### Task directions
The lines wanted run from the first one below through the one with "The width and height of the screenshot is (607, 796).". Return them exactly.

(Items listed in a dataset)
=-=-=-=-=

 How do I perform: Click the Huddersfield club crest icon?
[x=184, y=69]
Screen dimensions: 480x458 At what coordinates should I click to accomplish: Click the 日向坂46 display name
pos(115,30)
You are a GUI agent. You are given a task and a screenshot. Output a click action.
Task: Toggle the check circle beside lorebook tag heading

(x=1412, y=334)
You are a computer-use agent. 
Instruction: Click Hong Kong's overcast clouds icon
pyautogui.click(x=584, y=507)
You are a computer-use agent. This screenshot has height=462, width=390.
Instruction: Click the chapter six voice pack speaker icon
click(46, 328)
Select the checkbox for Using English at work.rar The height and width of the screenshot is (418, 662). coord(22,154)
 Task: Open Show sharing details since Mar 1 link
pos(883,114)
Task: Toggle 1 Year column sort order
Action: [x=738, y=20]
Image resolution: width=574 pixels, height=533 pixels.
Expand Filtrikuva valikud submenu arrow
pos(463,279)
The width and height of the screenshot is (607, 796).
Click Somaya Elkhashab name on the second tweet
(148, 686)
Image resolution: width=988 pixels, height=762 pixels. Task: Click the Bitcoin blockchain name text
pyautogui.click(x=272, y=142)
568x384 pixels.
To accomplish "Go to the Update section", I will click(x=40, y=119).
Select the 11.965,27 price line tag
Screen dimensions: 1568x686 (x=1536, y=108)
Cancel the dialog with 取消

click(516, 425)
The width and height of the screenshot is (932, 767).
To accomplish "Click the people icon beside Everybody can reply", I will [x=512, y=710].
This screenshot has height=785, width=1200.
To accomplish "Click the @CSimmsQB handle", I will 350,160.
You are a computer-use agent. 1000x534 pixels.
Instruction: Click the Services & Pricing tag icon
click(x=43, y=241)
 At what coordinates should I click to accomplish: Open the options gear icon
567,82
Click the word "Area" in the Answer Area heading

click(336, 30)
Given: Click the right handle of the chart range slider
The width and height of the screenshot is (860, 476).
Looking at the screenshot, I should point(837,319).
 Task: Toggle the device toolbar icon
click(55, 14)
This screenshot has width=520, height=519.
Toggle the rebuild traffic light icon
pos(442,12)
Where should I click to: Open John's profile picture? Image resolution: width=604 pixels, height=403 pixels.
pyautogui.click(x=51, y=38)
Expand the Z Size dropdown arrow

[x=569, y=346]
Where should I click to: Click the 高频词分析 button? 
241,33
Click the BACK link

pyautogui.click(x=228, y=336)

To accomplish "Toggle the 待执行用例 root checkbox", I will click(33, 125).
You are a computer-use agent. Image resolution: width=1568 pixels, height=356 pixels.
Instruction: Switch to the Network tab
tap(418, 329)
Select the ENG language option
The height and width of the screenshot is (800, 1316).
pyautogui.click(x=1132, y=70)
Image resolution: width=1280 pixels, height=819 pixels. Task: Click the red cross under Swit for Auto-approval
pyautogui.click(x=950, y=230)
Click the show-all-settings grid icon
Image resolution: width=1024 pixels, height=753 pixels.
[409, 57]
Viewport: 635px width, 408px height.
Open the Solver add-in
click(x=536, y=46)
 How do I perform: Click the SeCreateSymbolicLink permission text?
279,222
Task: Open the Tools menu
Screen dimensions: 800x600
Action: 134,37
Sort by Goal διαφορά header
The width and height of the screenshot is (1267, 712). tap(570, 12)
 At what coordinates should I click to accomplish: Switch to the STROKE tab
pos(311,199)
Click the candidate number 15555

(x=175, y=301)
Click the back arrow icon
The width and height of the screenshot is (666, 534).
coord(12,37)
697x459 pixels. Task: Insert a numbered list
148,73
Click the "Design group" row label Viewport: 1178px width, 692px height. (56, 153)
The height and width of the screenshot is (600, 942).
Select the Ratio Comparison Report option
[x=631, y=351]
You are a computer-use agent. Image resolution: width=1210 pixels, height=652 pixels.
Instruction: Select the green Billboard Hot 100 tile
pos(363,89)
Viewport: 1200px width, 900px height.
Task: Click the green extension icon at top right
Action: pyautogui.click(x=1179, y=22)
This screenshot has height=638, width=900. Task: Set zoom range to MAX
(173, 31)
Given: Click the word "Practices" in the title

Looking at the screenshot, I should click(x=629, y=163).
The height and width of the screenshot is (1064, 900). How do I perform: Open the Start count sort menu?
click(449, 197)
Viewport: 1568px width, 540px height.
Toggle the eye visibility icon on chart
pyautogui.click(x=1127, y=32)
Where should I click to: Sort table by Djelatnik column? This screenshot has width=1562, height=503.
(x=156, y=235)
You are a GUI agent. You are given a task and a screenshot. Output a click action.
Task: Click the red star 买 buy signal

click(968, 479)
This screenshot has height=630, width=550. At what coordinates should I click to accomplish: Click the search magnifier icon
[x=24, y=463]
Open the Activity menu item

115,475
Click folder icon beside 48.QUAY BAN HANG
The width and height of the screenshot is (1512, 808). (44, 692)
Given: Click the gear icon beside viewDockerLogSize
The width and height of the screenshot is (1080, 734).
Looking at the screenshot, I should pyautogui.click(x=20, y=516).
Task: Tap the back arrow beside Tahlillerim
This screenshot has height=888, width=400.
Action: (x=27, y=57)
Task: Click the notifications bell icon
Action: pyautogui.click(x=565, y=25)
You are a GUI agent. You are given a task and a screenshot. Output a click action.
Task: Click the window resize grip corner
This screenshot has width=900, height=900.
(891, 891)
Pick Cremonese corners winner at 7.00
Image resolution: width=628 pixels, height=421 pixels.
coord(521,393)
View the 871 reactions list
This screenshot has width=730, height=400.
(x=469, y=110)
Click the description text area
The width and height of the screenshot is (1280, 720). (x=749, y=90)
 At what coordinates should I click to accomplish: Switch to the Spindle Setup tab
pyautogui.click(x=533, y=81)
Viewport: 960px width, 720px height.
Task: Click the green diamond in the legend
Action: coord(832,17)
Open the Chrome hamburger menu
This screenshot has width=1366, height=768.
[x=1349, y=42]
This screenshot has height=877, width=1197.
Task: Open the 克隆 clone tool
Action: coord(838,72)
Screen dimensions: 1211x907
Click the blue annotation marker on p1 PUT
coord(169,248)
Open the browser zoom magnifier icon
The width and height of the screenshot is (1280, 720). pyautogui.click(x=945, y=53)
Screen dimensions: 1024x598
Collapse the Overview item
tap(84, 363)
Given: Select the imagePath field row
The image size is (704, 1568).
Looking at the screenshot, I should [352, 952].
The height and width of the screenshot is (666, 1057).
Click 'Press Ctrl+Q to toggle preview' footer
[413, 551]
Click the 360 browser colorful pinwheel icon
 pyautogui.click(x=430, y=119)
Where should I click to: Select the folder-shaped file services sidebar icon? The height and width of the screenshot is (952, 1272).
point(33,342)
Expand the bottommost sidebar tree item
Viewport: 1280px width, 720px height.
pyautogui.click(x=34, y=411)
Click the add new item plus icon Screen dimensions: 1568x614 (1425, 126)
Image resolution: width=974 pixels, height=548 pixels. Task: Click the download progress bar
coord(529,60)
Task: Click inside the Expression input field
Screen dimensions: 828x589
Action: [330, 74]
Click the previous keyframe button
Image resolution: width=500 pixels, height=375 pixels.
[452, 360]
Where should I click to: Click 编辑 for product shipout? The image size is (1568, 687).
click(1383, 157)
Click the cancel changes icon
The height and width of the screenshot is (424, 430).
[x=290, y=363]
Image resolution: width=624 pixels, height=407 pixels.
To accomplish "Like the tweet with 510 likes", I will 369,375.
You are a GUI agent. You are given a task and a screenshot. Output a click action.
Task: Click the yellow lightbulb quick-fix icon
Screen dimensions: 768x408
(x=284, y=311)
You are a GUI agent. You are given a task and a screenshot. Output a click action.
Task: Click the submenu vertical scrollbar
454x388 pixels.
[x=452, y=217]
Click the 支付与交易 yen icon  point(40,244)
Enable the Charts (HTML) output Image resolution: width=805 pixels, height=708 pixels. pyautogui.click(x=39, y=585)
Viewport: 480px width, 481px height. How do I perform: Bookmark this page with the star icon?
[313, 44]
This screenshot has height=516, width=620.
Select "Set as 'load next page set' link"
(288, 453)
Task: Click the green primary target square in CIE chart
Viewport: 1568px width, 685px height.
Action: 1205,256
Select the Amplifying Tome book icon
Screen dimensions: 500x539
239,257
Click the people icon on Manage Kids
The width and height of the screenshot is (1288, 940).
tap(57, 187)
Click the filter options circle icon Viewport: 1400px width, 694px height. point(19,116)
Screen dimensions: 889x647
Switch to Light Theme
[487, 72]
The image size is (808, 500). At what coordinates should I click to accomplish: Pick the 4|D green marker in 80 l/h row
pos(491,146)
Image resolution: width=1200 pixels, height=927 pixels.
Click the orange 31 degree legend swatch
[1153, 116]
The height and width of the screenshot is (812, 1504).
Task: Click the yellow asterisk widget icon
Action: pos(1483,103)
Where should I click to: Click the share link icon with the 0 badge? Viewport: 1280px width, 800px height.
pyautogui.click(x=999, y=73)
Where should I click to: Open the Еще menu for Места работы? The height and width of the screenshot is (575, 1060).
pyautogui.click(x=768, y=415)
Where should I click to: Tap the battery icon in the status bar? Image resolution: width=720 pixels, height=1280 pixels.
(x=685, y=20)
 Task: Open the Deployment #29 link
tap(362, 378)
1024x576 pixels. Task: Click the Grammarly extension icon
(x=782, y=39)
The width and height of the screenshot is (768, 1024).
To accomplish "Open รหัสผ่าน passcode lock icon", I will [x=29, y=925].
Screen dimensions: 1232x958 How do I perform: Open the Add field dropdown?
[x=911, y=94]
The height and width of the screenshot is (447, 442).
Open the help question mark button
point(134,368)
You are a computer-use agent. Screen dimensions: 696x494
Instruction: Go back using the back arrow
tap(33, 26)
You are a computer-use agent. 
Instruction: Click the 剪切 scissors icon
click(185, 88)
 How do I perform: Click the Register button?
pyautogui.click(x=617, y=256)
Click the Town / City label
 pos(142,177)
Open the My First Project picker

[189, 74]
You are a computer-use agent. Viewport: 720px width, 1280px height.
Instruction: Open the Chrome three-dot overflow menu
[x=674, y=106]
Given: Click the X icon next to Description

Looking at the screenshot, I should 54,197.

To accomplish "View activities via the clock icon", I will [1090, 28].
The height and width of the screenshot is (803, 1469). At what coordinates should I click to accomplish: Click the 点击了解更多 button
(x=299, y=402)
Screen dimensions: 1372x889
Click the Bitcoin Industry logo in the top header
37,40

=-=-=-=-=

### Task output
 How do I perform: Click the Huddersfield club crest icon?
[x=184, y=69]
Screen dimensions: 480x458 At what coordinates should I click to accomplish: Click the 日向坂46 display name
pos(115,30)
You are a GUI agent. You are given a task and a screenshot. Output a click action.
Task: Toggle the check circle beside lorebook tag heading

(x=1412, y=334)
You are a computer-use agent. 
Instruction: Click Hong Kong's overcast clouds icon
pyautogui.click(x=584, y=507)
You are a computer-use agent. This screenshot has height=462, width=390.
Instruction: Click the chapter six voice pack speaker icon
click(46, 328)
Select the checkbox for Using English at work.rar The height and width of the screenshot is (418, 662). coord(22,154)
 Task: Open Show sharing details since Mar 1 link
pos(883,114)
Task: Toggle 1 Year column sort order
Action: [x=738, y=20]
Image resolution: width=574 pixels, height=533 pixels.
Expand Filtrikuva valikud submenu arrow
pos(463,279)
The width and height of the screenshot is (607, 796).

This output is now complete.